Como una escena dantesca, digna de la realidad más común de estos últimos meses con Necaxa, el encuentro del día de este domingo tuvo situaciones realmente complejas de digerir. 

Después de tantos intentos, después de tantas oportunidades, ver a ciertos elementos en cancha fue la primera expresión de incertidumbre. La suerte de la semana anterior se comenzó a difuminar. 

Un Ángel guardián se erigía en la puerta, un monumento altivo y sereno que mantenía el resultado; un resultado que no se pudo mantener empatado por tanto tiempo, pues los errores se tienen que pagar, los errores merecen castigo, y, a veces, tienen que recibir la pena máxima. 

Más allá del penal sancionado, los desajustes defensivos contaban una historia de terror, y cada jornada eran un símbolo del accionar del equipo. No había forma de ocultar el desenlace. 

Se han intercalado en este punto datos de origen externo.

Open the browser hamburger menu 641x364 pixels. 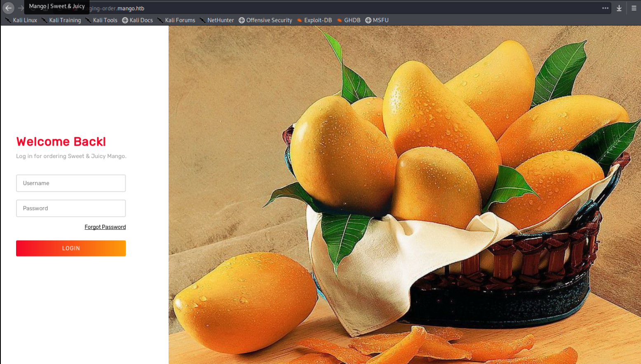point(634,8)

Las jugadas claras a favor, contadas con el dedo índice de la mano derecha, también fueron desperdiciadas, como el reflejo del nerviosismo que nunca los abandonó.

Las faltas se soltaron, la lengua también. La desesperación por una derrota encaminada, invadida por una impotencia superlativa, hoy se vestía con una camiseta rojiblanca, y expulsaba lamentos al aire, víctima de no tener la llave para abrir la gloria. 

Al final triunfo el mal, triunfó un diablo viejo y astuto. Al final, solamente se escribió un capítulo más de una 'Divina Comedia'. 

Y no, hoy no se pudo conocer el cielo, hoy no se pudo vivir en la gloria. Después de noventa minutos, Necaxa puede presumir de haber visitado el infierno, y de salir quemado de él.